Atlantia launched its cash and shares bid in May, and people familiar with the matter told Reuters last week it was prepared to raise it if ACS - as expected - triggered a takeover battle.

"Hochtief's offer is very competitive, but we would expect Atlantia to fight for Abertis as this is a once in a lifetime opportunity," a Milan-based trader said.

Abertis shares closed up 7 percent at 18.84 euros.
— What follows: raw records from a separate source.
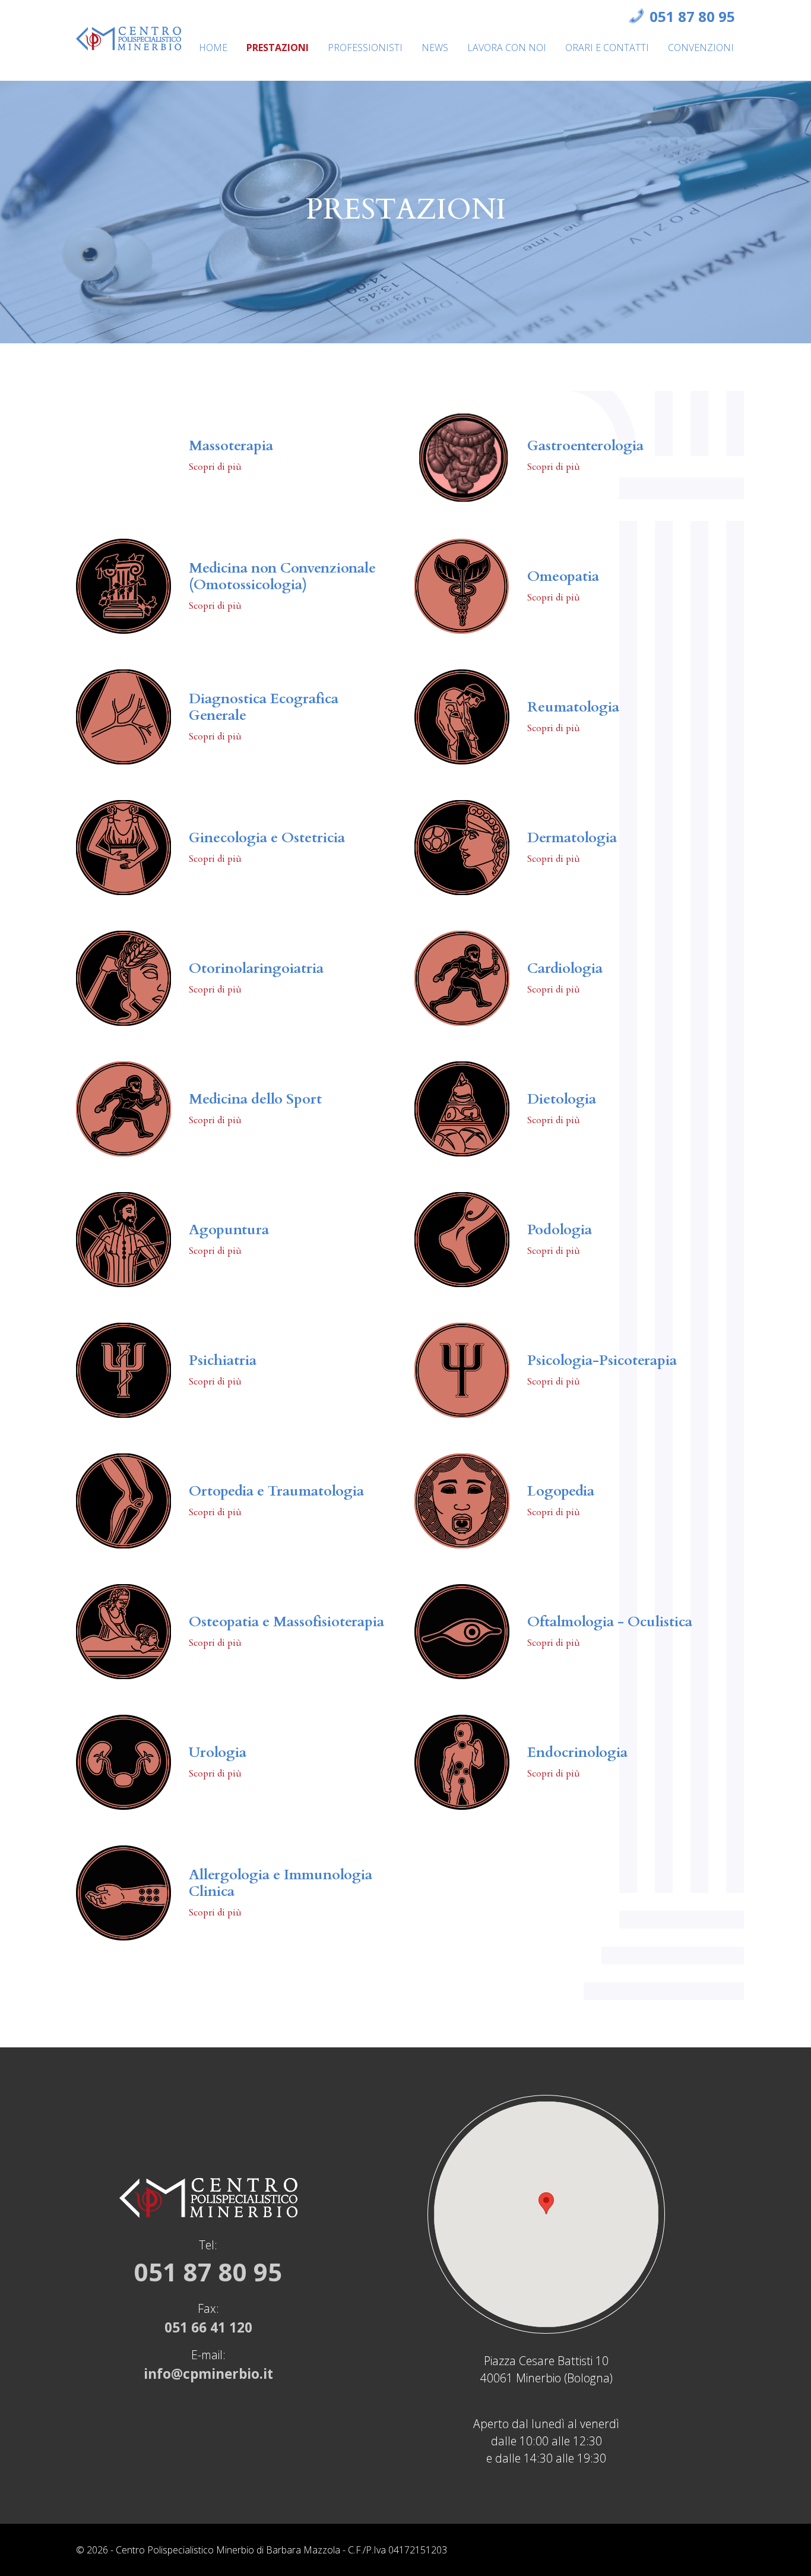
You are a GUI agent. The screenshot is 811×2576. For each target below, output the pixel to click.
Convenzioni (701, 47)
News (435, 47)
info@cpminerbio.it (208, 2374)
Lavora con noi (506, 47)
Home (213, 47)
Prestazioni (277, 47)
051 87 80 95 (692, 16)
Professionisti (365, 47)
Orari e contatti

ACS's were up 5.2 percent at 33.06 euros, Hochtief's up 1 percent at 151 euros and Atlantia's down 1.2 percent at 26.91 euros.

Hochtief has secured financing of 15 billion euros at a 2 percent interest rate and is planning to pay out up to 90 percent of its profit to shareholders after a successful Abertis bid, it said.

Verdes said he was not planning job cuts and did not expect to face regulatory hurdles.

Atlantia's bid has already been approved by regulators and, according to two Italian sources, has the non-binding backing of investors representing more than 50 percent of Abertis's capital.

But one of the sources said Abertis' top investor, Criteria Caixa - the financial arm of a politically connected and powerful banking foundation - had not committed to taking up Atlantia's offer. Criteria has a 22.3 percent stake in Abertis.

Hochtief's bid puts Atlantia's offer, which began on Oct. 10 and was due to run through Oct. 24, on hold. Spanish market watchdog CNMV now has to examine Hochtief's offer and decide whether it can go ahead.